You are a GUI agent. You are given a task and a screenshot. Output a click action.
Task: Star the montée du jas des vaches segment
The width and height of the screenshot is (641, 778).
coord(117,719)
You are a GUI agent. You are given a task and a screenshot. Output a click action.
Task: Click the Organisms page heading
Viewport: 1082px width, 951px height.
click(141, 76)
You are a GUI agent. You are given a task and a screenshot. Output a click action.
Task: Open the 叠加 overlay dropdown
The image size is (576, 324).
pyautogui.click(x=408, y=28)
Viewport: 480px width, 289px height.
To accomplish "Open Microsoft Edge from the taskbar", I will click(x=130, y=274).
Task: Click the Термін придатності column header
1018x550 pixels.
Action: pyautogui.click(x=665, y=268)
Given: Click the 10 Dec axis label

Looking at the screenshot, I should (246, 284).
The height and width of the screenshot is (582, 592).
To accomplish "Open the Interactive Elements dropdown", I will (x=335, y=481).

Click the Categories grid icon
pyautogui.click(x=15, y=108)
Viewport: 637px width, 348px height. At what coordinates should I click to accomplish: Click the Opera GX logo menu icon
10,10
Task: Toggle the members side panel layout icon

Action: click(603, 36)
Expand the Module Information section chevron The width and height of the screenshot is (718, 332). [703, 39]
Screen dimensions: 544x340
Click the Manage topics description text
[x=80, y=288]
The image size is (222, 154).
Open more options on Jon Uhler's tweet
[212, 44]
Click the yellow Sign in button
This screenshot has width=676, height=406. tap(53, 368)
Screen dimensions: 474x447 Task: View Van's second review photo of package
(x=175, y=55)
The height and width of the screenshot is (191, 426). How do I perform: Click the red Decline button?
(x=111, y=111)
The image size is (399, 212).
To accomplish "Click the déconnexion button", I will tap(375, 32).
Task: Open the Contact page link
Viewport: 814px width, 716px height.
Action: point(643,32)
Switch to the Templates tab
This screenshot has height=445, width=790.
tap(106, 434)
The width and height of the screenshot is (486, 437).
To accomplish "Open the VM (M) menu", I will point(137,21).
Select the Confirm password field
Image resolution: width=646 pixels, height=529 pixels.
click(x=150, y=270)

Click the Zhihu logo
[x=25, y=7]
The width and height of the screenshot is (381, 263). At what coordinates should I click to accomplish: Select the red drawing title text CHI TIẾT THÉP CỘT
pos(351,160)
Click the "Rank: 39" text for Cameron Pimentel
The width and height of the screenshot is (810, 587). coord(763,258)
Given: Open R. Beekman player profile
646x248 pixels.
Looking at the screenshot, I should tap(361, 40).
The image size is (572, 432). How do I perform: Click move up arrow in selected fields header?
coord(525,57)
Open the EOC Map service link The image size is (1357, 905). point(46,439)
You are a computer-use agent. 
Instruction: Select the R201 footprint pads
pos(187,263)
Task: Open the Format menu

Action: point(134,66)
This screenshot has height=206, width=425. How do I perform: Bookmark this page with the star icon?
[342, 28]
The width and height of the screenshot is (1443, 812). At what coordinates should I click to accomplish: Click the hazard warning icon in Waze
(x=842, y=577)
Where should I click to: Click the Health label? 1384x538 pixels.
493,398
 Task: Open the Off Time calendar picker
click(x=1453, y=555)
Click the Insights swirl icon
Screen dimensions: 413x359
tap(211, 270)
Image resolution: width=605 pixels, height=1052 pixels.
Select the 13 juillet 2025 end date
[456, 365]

****************************************

Copy out the material verbatim, from the line with "The image size is (572, 432)." up to and including the line with "tap(211, 270)".

The image size is (572, 432). How do I perform: Click move up arrow in selected fields header?
coord(525,57)
Open the EOC Map service link The image size is (1357, 905). point(46,439)
You are a computer-use agent. 
Instruction: Select the R201 footprint pads
pos(187,263)
Task: Open the Format menu

Action: point(134,66)
This screenshot has height=206, width=425. How do I perform: Bookmark this page with the star icon?
[342, 28]
The width and height of the screenshot is (1443, 812). At what coordinates should I click to accomplish: Click the hazard warning icon in Waze
(x=842, y=577)
Where should I click to: Click the Health label? 1384x538 pixels.
493,398
 Task: Open the Off Time calendar picker
click(x=1453, y=555)
Click the Insights swirl icon
Screen dimensions: 413x359
tap(211, 270)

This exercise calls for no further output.